>>>>

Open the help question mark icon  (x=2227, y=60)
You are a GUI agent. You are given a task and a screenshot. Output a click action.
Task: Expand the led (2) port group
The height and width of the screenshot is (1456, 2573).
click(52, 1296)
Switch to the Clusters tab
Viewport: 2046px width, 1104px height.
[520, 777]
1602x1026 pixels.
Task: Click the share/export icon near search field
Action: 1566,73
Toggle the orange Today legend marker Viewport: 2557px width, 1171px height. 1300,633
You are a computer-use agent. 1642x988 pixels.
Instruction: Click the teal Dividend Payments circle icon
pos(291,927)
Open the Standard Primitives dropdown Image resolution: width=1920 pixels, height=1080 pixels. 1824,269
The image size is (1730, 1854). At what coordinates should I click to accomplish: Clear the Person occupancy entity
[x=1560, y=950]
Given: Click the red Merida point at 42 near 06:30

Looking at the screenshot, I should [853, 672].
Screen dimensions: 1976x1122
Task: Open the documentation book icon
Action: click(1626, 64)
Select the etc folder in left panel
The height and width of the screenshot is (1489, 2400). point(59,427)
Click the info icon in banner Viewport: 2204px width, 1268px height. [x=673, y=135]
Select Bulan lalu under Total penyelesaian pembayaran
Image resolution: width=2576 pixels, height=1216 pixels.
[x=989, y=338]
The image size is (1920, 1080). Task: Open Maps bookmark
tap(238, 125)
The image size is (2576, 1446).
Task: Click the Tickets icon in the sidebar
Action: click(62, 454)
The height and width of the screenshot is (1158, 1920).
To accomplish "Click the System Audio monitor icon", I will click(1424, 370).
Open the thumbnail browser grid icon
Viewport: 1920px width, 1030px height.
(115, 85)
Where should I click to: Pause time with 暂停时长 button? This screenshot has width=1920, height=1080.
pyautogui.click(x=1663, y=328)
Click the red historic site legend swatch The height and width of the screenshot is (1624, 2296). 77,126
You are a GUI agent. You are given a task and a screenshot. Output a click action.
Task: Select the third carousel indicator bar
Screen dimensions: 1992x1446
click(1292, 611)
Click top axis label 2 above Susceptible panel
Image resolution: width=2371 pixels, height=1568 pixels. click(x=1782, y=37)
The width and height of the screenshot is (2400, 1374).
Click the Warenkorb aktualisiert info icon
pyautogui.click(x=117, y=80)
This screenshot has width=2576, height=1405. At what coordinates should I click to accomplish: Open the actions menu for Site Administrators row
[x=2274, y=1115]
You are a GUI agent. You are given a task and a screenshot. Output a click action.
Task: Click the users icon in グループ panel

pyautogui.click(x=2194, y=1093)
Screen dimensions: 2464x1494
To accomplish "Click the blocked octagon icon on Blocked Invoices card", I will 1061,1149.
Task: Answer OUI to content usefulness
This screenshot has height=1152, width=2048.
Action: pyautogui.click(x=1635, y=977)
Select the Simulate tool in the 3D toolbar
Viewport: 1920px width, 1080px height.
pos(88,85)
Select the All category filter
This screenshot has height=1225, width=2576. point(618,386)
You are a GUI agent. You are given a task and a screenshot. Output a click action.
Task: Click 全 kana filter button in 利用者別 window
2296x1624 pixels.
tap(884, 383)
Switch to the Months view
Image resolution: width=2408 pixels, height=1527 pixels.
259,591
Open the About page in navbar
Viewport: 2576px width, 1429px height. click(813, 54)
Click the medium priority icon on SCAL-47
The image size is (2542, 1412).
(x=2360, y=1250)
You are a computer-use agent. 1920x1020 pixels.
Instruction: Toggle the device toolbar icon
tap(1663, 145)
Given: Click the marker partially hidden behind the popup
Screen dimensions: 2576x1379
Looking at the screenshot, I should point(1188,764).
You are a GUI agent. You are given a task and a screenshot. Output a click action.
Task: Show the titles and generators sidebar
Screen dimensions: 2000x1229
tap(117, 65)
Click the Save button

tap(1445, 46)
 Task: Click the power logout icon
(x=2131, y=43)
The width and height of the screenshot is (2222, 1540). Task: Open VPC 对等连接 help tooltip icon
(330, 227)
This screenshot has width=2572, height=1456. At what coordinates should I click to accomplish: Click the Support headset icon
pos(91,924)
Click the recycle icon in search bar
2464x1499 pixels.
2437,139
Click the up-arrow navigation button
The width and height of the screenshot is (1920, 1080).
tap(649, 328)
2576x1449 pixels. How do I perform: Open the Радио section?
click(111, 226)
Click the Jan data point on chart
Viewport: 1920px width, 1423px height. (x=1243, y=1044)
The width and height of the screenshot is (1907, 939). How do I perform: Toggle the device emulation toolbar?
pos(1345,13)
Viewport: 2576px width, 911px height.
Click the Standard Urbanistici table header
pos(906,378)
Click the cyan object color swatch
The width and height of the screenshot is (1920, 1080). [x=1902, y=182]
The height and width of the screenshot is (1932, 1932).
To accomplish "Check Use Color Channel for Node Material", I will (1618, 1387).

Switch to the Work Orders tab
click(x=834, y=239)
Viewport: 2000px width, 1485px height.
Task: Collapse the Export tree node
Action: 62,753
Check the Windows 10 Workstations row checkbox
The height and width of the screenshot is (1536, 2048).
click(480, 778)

<<<<

The line with "This screenshot has width=2572, height=1456.", the last line of the data above, and every line between them should be duplicated exactly, with nothing else.

Your response:
This screenshot has width=2572, height=1456. At what coordinates should I click to accomplish: Click the Support headset icon
pos(91,924)
Click the recycle icon in search bar
2464x1499 pixels.
2437,139
Click the up-arrow navigation button
The width and height of the screenshot is (1920, 1080).
tap(649, 328)
2576x1449 pixels. How do I perform: Open the Радио section?
click(111, 226)
Click the Jan data point on chart
Viewport: 1920px width, 1423px height. (x=1243, y=1044)
The width and height of the screenshot is (1907, 939). How do I perform: Toggle the device emulation toolbar?
pos(1345,13)
Viewport: 2576px width, 911px height.
Click the Standard Urbanistici table header
pos(906,378)
Click the cyan object color swatch
The width and height of the screenshot is (1920, 1080). [x=1902, y=182]
The height and width of the screenshot is (1932, 1932).
To accomplish "Check Use Color Channel for Node Material", I will (1618, 1387).

Switch to the Work Orders tab
click(x=834, y=239)
Viewport: 2000px width, 1485px height.
Task: Collapse the Export tree node
Action: 62,753
Check the Windows 10 Workstations row checkbox
The height and width of the screenshot is (1536, 2048).
click(480, 778)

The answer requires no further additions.